Records shown START

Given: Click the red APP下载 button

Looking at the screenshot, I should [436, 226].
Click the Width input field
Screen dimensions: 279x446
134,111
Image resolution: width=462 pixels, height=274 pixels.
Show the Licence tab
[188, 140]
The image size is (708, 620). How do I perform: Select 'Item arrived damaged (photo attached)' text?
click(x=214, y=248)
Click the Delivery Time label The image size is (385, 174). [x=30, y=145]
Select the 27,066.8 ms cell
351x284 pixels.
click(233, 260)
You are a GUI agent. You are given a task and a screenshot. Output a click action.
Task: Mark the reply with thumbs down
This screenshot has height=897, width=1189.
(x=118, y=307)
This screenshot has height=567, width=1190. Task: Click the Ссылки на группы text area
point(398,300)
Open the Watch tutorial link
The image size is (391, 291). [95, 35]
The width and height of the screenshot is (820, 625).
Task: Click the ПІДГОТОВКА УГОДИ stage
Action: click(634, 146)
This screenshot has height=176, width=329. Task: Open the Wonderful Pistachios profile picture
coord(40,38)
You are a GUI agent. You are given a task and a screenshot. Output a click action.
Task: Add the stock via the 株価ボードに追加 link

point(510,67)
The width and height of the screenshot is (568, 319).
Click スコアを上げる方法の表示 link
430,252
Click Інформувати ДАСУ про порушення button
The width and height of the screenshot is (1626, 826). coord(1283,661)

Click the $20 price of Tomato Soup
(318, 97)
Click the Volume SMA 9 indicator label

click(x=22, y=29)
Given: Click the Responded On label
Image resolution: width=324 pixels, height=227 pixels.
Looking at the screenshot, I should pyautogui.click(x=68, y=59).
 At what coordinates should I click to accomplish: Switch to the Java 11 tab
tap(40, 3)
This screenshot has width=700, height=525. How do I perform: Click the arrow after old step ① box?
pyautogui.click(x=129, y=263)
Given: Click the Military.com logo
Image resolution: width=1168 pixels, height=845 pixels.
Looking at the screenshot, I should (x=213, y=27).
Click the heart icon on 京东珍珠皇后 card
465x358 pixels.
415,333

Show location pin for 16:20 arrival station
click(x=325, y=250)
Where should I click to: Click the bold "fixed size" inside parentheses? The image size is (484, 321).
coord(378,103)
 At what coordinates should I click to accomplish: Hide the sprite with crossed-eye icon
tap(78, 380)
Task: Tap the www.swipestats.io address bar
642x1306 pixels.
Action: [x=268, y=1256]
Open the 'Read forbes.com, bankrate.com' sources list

Records shown END

_About this exercise_
Would you please reproduce all of the lines above exactly?

_Written response_
Given: Click the red APP下载 button

Looking at the screenshot, I should [436, 226].
Click the Width input field
Screen dimensions: 279x446
134,111
Image resolution: width=462 pixels, height=274 pixels.
Show the Licence tab
[188, 140]
The image size is (708, 620). How do I perform: Select 'Item arrived damaged (photo attached)' text?
click(x=214, y=248)
Click the Delivery Time label The image size is (385, 174). [x=30, y=145]
Select the 27,066.8 ms cell
351x284 pixels.
click(233, 260)
You are a GUI agent. You are given a task and a screenshot. Output a click action.
Task: Mark the reply with thumbs down
This screenshot has height=897, width=1189.
(x=118, y=307)
This screenshot has height=567, width=1190. Task: Click the Ссылки на группы text area
point(398,300)
Open the Watch tutorial link
The image size is (391, 291). [95, 35]
The width and height of the screenshot is (820, 625).
Task: Click the ПІДГОТОВКА УГОДИ stage
Action: click(634, 146)
This screenshot has height=176, width=329. Task: Open the Wonderful Pistachios profile picture
coord(40,38)
You are a GUI agent. You are given a task and a screenshot. Output a click action.
Task: Add the stock via the 株価ボードに追加 link

point(510,67)
The width and height of the screenshot is (568, 319).
Click スコアを上げる方法の表示 link
430,252
Click Інформувати ДАСУ про порушення button
The width and height of the screenshot is (1626, 826). coord(1283,661)

Click the $20 price of Tomato Soup
(318, 97)
Click the Volume SMA 9 indicator label

click(x=22, y=29)
Given: Click the Responded On label
Image resolution: width=324 pixels, height=227 pixels.
Looking at the screenshot, I should pyautogui.click(x=68, y=59).
 At what coordinates should I click to accomplish: Switch to the Java 11 tab
tap(40, 3)
This screenshot has width=700, height=525. How do I perform: Click the arrow after old step ① box?
pyautogui.click(x=129, y=263)
Given: Click the Military.com logo
Image resolution: width=1168 pixels, height=845 pixels.
Looking at the screenshot, I should (x=213, y=27).
Click the heart icon on 京东珍珠皇后 card
465x358 pixels.
415,333

Show location pin for 16:20 arrival station
click(x=325, y=250)
Where should I click to: Click the bold "fixed size" inside parentheses? The image size is (484, 321).
coord(378,103)
 At what coordinates should I click to accomplish: Hide the sprite with crossed-eye icon
tap(78, 380)
Task: Tap the www.swipestats.io address bar
642x1306 pixels.
Action: [x=268, y=1256]
Open the 'Read forbes.com, bankrate.com' sources list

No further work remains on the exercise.